题目 - 请从下面这篇讲 MIT 6.830 Lab2 数据库操作的文章停下的地方接着写下去。

阅读文章 -
MIT 6.830 LAB2 DBOperator


MIT 6.830 LAB2 DBOperator

2021/04/01-2021/04/05

前言

課程地址:http://db.lcs.mit.edu/6.830/sched.php

代碼:https://github.com/MIT-DB-Class/simple-db-hw

講義:https://github.com/MIT-DB-Class/course-info-2018/

清明期間用零散的時間把Lab2寫完了,整個Lab2基本是在為simpledb實現一個基本的操作。比如我們常用的選擇、join、聚合、插入、刪除等。

LAB2

exercise1 Join&Filter

xxxPredicate是輔助類,一般用於根據Field是否滿足條件來篩選Tuple;

Filter實現了Operator接口,理解來說就是根據某個Predicate來篩選Tuple,理解來說就是類似篩選出滿足where xxx="xxx"的Tuple;

Join實現了Operator接口,是關系運算中的連接操作

Operator接口是實現類可以參考Project.java或者OrderBy.java

實現

  • src/simpledb/Predicate.java
  • src/simpledb/JoinPredicate.java
  • src/simpledb/Filter.java
  • src/simpledb/Join.java

Join難點在於fetchNext,由於是嵌套循環,需要在Join類中添加成員變量private Tuple t1;

    protected Tuple fetchNext() throws TransactionAbortedException, DbException {
        while (t1!=null||child1.hasNext()){
            if(t1==null){ // init t1 if null
                if(child1.hasNext()){
                    t1 = child1.next();
                }else{
                    return null;
                }
            }
            if(!child2.hasNext()){ // t2到頭了,nextLoop
                if(child1.hasNext()){
                    child2.rewind();
                    t1 = child1.next();
                }else{
                    return null;
                }
            }
            while (child2.hasNext()){
                Tuple t2 = child2.next();
                if(joinPredicate.filter(t1,t2)){
                    Tuple res = new Tuple(getTupleDesc());
                    for (int i = 0; i < t1.getTupleDesc().numFields(); i++) {
                        res.setField(i,t1.getField(i));
                    }
                    for (int i = 0; i < t2.getTupleDesc().numFields(); i++) {
                        res.setField(t1.getTupleDesc().numFields()+i,t2.getField(i));
                    }
                    return res;
                }
            }
        }
        return null;
    }

這邊的基類Operator其實也是一個OpIterator,其nexthasNext的實現采用了模板方法的設計模式,用了一個Tuple作為緩存,十分巧妙

子類(也就是我們這里實現的Join、Filter)只需要實現fetchNext就可以了

public abstract class Operator implements OpIterator {

    private Tuple next = null;
    
    public boolean hasNext() throws DbException, TransactionAbortedException {
        if (!this.open)

源数据 -
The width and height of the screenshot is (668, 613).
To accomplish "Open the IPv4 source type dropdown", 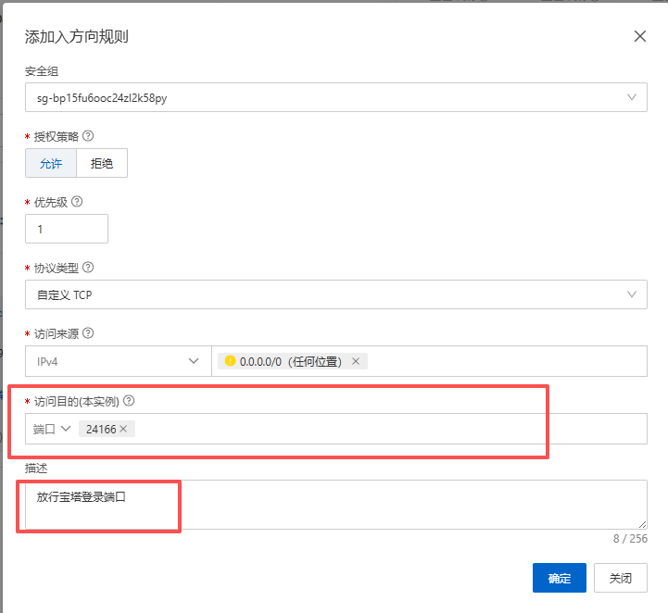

答案 -
            throw new IllegalStateException("Operator not yet open");
        
        if (next == null)
            next = fetchNext();
        return next != null;
    }

    public Tuple next() throws DbException, TransactionAbortedException,
            NoSuchElementException {
        if (next == null) {
            next = fetchNext();
            if (next == null)
                throw new NoSuchElementException();
        }

        Tuple result = next;
        next = null;
        return result;
    }

    /**
     * Returns the next Tuple in the iterator, or null if the iteration is
     * finished. Operator uses this method to implement both <code>next</code>
     * and <code>hasNext</code>.
     * 
     * @return the next Tuple in the iterator, or null if the iteration is
     *         finished.
     */
    protected abstract Tuple fetchNext() throws DbException,
            TransactionAbortedException;
    
    ....
}

exercise2 Aggregate

Aggregate實現Operator接口,是聚合操作類。比如select count(*) from xx group by xxx

IntegerAggregator和StringAggregator其實都是Aggregate的輔助類

區別在於聚合操作字段的屬性,如果是Integer,可以有count、sum、max、min、avg操作;如果是String,只有count操作

實現

  • src/simpledb/IntegerAggregator.java
  • src/simpledb/StringAggregator.java
  • src/simpledb/Aggregate.java

注意這里的groupby字段可以是空,也就是可以允許有沒有groupby的情況下使用聚合函數,這是符合MySQL語法的,如select count(*) from user;

總的來說,難點只在於實現IntegerAggregator,StringAggregator完全可以看作IntegerAggregator的子類,而Aggregate只是對xxxAggregator的一個封裝,只需要調用xxxAggregator即可。

這里我的實現和網上大多數代碼不一樣,充分使用了依賴倒置原則。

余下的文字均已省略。